2. Verkehrsanschauung
Rz. 60
Die Meinungen darüber, was unter der Verkehrsanschauung zu verstehen ist, gehen auseinander. Dieser scheinbare Widerspruch löst sich aber zwanglos auf, wenn man berücksichtigt, in welchem Zusammenhang die Verkehrsanschauung von Bedeutung ist. Für die Einheitsbewertung des Grundvermögens leitet der BFH die Verkehrsanschauung von der Allgemeinheit vernünftig denkender Menschen ab oder von der Anschauung, die urteilsfähige und unvoreingenommene Bürger von einer Sache haben oder gewinnen, wenn sie mit ihr befasst werden. Die so verstandene Verkehrsanschauung bedarf keiner besonderen Feststellung durch den Tatrichter, weil sie gerichtsbekannt ist, denn sie betrifft nicht Fragen, die von den beteiligten Wirtschaftskreisen geprägt werden.
Rz. 61
Der BFH ist allerdings auch der Ansicht, dass die Verkehrsanschauung von den beteiligten Wirtschaftskreisen bestimmt wird, wenn sie sich auf Begriffe des Wirtschaftslebens dieser Kreise bezieht. Letztere Verkehrsanschauung bedarf der Feststellung durch den Tatrichter.
Rz. 62
Hieraus lässt sich für die Abgrenzung der wirtschaftlichen Einheiten zum Zwecke der Bewertung der Grundsatz aufstellen, dass die Verkehrsanschauung eine von der Allgemeinheit der Bürger abgeleitete Auffassung ist, die nicht einer besonderen Feststellung bedarf. Dies ergibt sich auch aus Abgrenzungsmerkmalen des § 2 Abs. 1 BewG, die nicht auf Kenntnisse besonderer Wirtschaftskreise abstellen. Nur in Ausnahmefällen wird die Meinung der beteiligten Wirtschaftskreise ermittelt und festgestellt werden müssen. Zum Teil stimmen allerdings die allgemeine Verkehrsanschauung und die Meinung der beteiligten Wirtschaftskreise überein. So stehen z.B. allgemeine Verkehrsanschauungen und DIN-Vorschriften darüber im Einklang, was unter einer Wohnung zu verstehen ist.
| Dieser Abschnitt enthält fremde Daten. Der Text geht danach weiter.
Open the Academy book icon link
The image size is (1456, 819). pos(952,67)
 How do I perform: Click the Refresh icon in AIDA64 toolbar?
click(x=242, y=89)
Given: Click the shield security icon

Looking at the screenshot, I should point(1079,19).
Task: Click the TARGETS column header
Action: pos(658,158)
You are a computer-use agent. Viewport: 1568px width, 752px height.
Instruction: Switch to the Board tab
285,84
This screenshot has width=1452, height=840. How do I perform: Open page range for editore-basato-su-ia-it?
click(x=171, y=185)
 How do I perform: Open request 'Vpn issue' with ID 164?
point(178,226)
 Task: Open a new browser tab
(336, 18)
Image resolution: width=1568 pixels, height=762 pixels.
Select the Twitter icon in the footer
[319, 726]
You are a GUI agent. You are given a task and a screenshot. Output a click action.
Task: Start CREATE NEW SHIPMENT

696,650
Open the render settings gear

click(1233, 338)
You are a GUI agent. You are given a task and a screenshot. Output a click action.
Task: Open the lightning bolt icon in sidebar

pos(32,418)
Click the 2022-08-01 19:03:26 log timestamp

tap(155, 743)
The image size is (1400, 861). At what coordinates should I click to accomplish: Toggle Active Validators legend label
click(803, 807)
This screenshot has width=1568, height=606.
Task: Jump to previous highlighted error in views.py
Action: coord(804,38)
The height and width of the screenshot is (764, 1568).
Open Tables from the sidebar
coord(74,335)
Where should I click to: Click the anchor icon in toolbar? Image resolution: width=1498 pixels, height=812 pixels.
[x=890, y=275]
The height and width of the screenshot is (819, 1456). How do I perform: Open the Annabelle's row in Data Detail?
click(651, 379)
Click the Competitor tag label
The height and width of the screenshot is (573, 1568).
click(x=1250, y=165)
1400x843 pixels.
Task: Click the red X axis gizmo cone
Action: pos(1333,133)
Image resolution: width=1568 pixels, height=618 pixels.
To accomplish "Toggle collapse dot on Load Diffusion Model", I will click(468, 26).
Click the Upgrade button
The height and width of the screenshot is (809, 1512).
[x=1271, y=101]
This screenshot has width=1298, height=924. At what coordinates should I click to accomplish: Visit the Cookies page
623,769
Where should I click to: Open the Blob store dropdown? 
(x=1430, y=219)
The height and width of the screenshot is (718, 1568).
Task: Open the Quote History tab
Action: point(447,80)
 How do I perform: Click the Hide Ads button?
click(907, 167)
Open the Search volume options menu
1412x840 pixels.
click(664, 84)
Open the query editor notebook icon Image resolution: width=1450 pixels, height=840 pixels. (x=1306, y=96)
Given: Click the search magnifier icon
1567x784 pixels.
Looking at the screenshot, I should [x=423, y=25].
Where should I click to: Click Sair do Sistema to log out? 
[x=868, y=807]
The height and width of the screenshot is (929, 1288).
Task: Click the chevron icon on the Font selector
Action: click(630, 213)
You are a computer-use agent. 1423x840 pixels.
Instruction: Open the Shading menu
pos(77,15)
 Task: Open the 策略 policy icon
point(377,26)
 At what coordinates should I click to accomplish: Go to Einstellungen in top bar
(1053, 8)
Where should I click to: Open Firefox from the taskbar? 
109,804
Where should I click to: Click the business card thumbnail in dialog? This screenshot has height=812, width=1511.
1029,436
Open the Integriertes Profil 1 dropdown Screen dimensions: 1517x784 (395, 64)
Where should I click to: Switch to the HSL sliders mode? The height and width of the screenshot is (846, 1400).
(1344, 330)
Die Verkehrsanschauung hat als objektives Abgrenzungsmerkmal den Vorrang vor subjektiven Abgrenzungsmerkmalen; das bedeutet, dass die Verkehrsanschauung für die Bestimmung der wirtschaftlichen Einheit maßgebend ist, wenn subjektive Abgrenzungsmerkmale im Widerspruch zur Verkehrsanschauung stehen.